Jaeger pod showing significant memory increase when executing app load against AcmeAir using mpTelemetry-1.1, microProfile-4.1 and webProfile-8.0 features.

hanczaryk commented 1 year ago

SVT: Jaeger pod showing significant memory increase when executing app load against AcmeAir using mpTelemetry-1.1, microProfile-4.1 and webProfile-8.0 features.

Describe the bug
SVT is testing a 24 hour app load stress run against AcmeAir using mpTelemetry-1.1, microProfile-4.1 and webProfile-8.0 features.

I'm testing using a recent daily openliberty build (wlp-1.0.84.cl231220231115-1101) in which this mpTelemetry-1.1 now tolerates older MP and EE versions.

The jaeger pod memory grows so steadily that it exhausts all memory available on the node. To combat this, I edit the jaeger deployment to specify 8Gi memory limit to avoid the entire node going down.

        resources:
          limits:
            cpu: 768m
            memory: 8Gi
          requests:
            cpu: 768m

With this 8Gi memory limit set, jaeger pod exceeds the memory limit in just under an hour during the Acmeair app load.

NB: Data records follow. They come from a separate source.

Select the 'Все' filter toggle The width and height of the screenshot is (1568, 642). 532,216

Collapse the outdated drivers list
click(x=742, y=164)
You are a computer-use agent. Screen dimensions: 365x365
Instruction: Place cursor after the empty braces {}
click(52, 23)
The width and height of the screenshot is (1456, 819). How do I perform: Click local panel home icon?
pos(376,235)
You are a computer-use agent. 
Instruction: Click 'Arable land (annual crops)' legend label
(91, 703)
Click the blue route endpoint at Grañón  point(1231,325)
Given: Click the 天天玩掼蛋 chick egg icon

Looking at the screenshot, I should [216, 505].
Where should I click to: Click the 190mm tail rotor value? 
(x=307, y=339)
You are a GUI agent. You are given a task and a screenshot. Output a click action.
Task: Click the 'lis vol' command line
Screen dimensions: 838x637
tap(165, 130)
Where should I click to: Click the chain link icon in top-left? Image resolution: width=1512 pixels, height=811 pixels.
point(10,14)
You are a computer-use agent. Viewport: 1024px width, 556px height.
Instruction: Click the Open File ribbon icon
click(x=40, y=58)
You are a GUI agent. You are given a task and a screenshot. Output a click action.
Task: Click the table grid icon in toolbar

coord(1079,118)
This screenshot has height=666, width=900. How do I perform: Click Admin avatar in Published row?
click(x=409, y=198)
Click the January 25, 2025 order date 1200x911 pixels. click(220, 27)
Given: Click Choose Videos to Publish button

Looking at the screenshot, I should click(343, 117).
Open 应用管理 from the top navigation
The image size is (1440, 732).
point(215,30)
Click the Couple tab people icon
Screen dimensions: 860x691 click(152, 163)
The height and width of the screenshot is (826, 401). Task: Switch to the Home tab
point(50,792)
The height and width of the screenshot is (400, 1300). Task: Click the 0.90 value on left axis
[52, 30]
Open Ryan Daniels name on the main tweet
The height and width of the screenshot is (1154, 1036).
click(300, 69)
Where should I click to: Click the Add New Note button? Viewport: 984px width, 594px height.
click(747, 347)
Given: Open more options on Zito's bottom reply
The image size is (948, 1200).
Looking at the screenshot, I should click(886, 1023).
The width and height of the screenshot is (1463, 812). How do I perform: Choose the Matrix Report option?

Here is a screenshot from the OCP console showing the Metrics for my jaeger pod with a significant memory growth over a 30 minute timeframe.

Steps to Reproduce
On an OpenShift cluster:

Deploy OpenTelemetry Collector Operator (optional)
Deploy AcmeAir with 5 microservices running mpTelemetry-1.1 on Liberty
Deploy Jaeger
Run the applications for a long period of time and ensure -- Spans are received on Jaeger -- No memory leak in Liberty containers

The following are instructions that work using MicroProfile with mpTelemetry.

Deploy OpenTelemetry Collector Operator

To deploy OpenTelemetry Collector Operator (optional), utilize the OpenShift console to install operator using defaults for 'Community OpenTelemetry Operator'. The following is a screenshot.

After the operator is installed, create instances for OpenTelemetry Instrumentation and OpenTelemetry Collector.

Deploy AcmeAir microservice applications running mpTelemetry-1.1 on Liberty

The 5 AcmeAir microservice repos are located at https://github.com/blueperf/ (choosing the microprofile-4.1 branch)

Follow the instructions from README.md at https://github.com/blueperf/acmeair-mainservice-java to install AcmeAir on OpenShift. To enabled verboseGC for this stress test, you can edit the jvm.options for each of the 5 microservices to include your desired values such as

[XXXX logs]# cat ../acmeair-authservice-java/src/main/liberty/config/jvm.options 
-Dhttp.keepalive=true
-Dhttp.maxConnections=100
-verbose:gc
-Xdump:heap
-Xaggressive
-Xverbosegclog:/logs/verbosegc.%seq.log,5,300000

Deploy Jaeger

To deploy Community Jaeger Operator, utilize the OpenShift console to install operator using default. The following is a screenshot.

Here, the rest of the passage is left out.